TASK STATEMENT → Reproduce verbatim the portion of the lines that opens with the line containing "The width and height of the screenshot is (300, 208)." and closes with the line containing "coord(158,5)", both included, and nothing else. Leave the pictures out of your answer.

START

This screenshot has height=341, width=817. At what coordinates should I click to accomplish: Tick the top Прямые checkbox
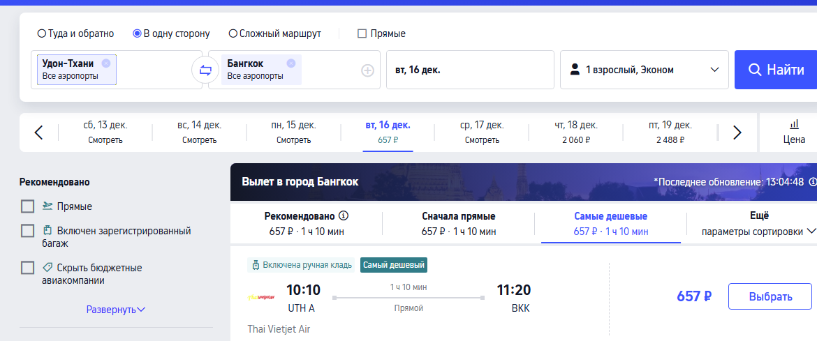[362, 34]
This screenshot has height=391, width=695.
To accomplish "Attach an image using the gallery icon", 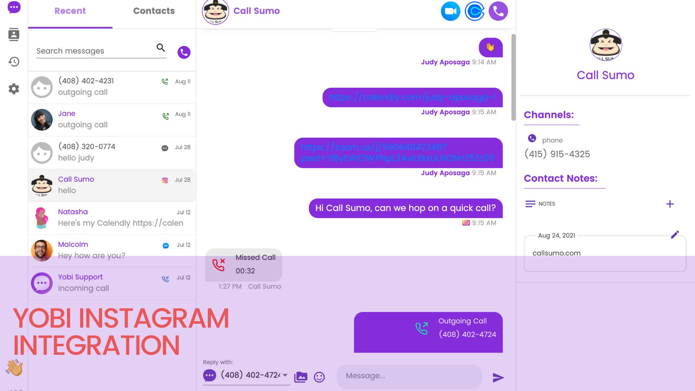I will (300, 377).
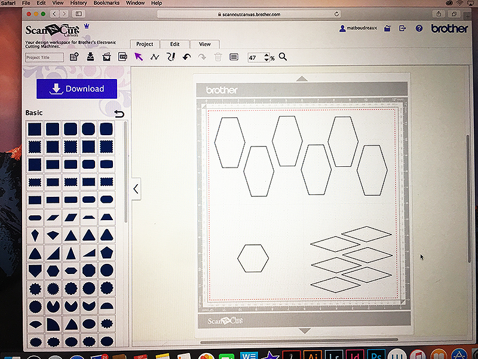The height and width of the screenshot is (359, 478).
Task: Go back using Basic panel return arrow
Action: 119,114
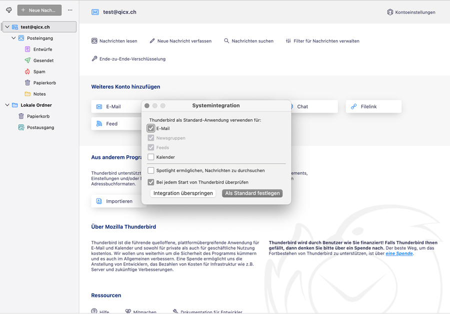
Task: Open the eine Spende donation link
Action: point(399,253)
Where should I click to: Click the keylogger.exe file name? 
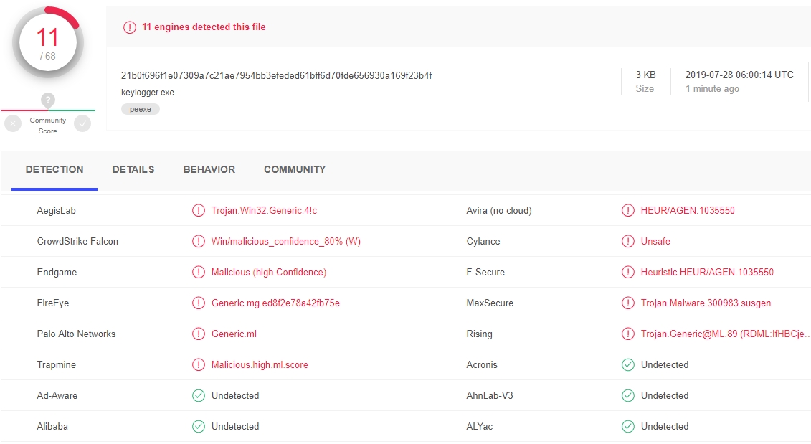click(x=148, y=93)
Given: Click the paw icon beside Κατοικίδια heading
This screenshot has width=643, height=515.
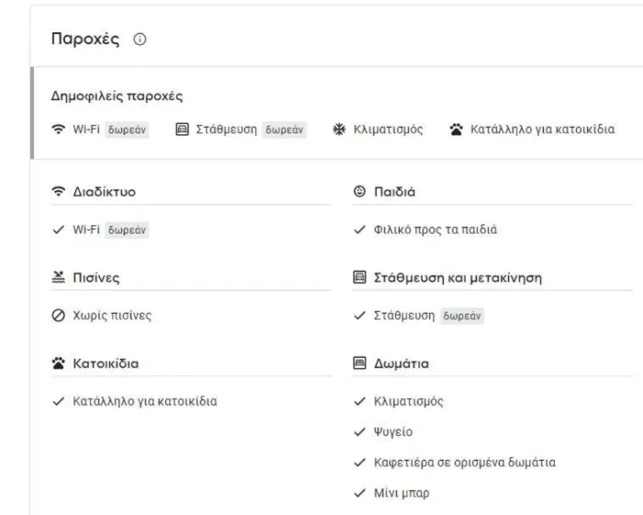Looking at the screenshot, I should click(x=59, y=363).

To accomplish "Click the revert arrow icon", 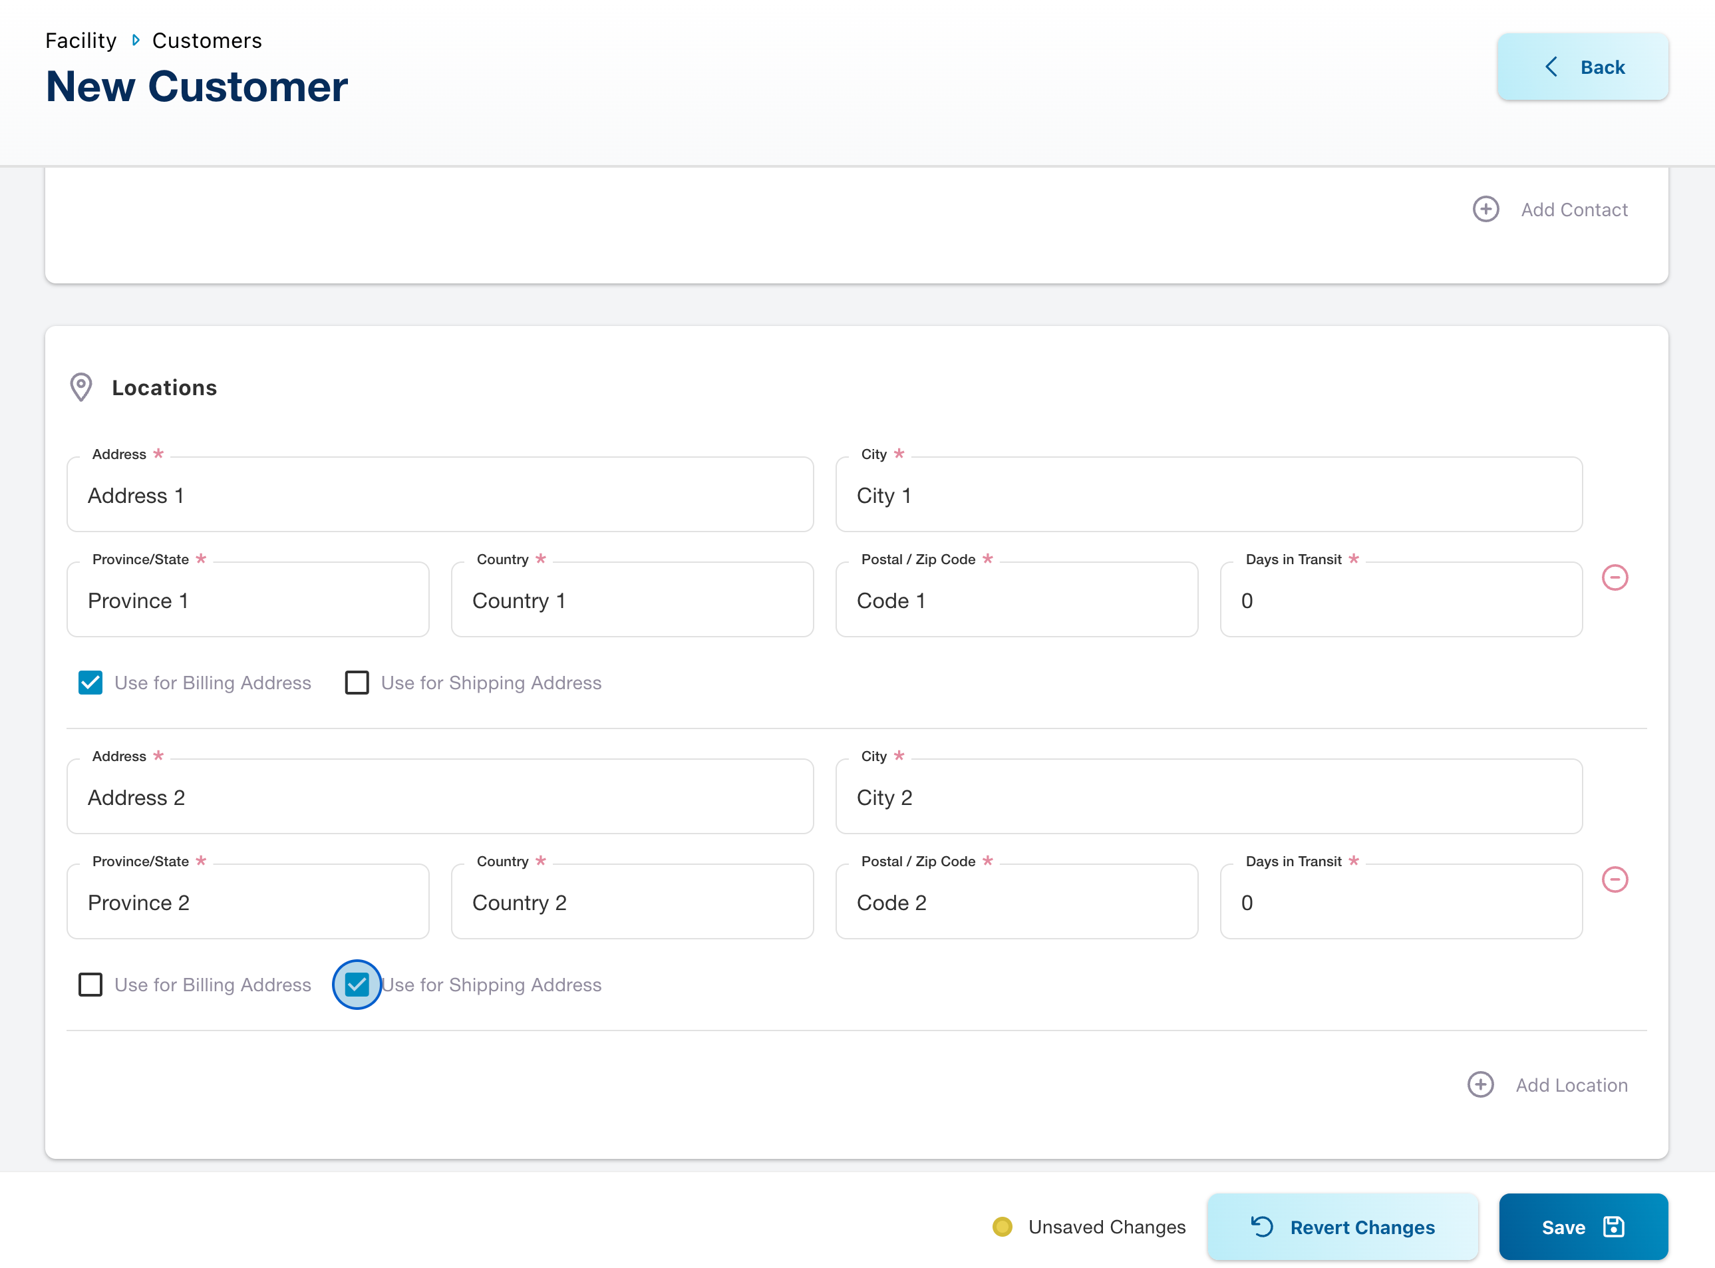I will (x=1262, y=1227).
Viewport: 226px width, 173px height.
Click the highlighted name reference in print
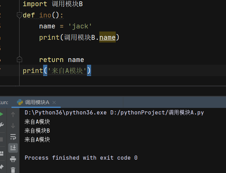[108, 37]
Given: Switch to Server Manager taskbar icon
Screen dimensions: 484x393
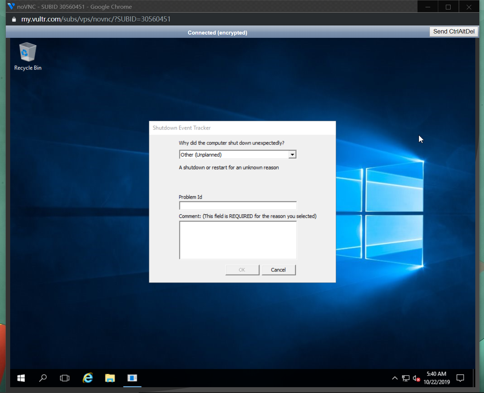Looking at the screenshot, I should [x=132, y=378].
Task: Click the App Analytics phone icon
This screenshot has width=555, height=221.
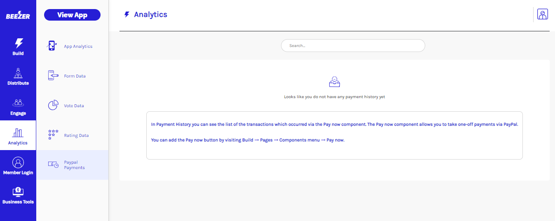Action: coord(52,46)
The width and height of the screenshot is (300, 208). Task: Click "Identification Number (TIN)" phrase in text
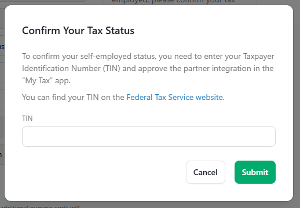point(71,68)
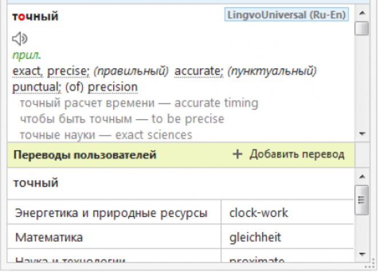The image size is (380, 275).
Task: Click the upper definition scrollbar thumb
Action: [x=362, y=29]
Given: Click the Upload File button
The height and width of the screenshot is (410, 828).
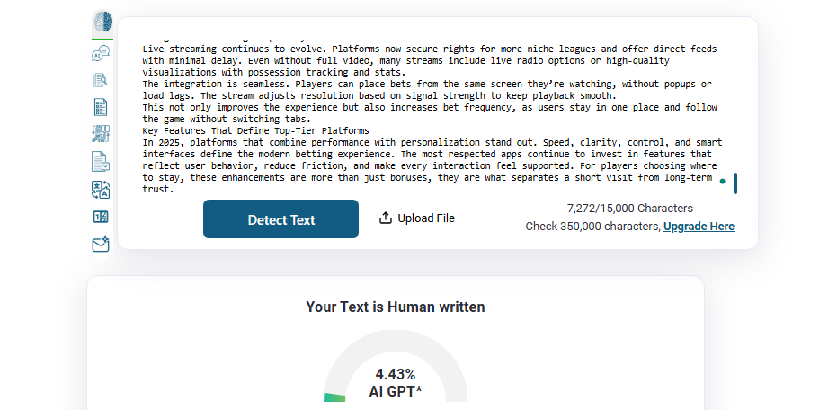Looking at the screenshot, I should 417,218.

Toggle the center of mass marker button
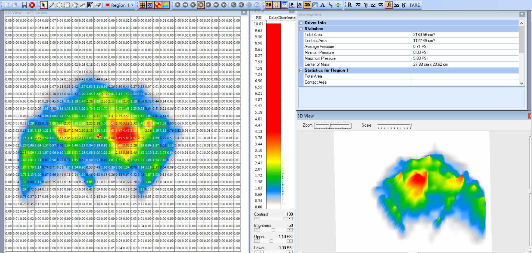coord(158,5)
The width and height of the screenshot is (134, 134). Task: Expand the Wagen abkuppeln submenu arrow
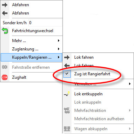pos(130,128)
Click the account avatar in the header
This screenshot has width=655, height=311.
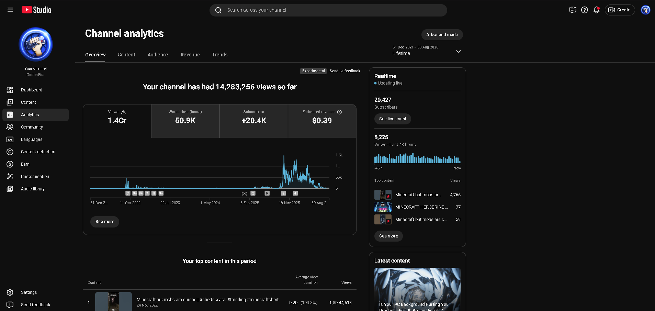pos(646,10)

END

CORRECT OUTPUT →
The width and height of the screenshot is (300, 208). Task: Click "Identification Number (TIN)" phrase in text
point(71,68)
The image size is (380, 275).
Task: Click the upper definition scrollbar thumb
Action: [x=362, y=29]
Given: Click the Upload File button
The height and width of the screenshot is (410, 828).
Looking at the screenshot, I should 417,218.

Toggle the center of mass marker button
coord(158,5)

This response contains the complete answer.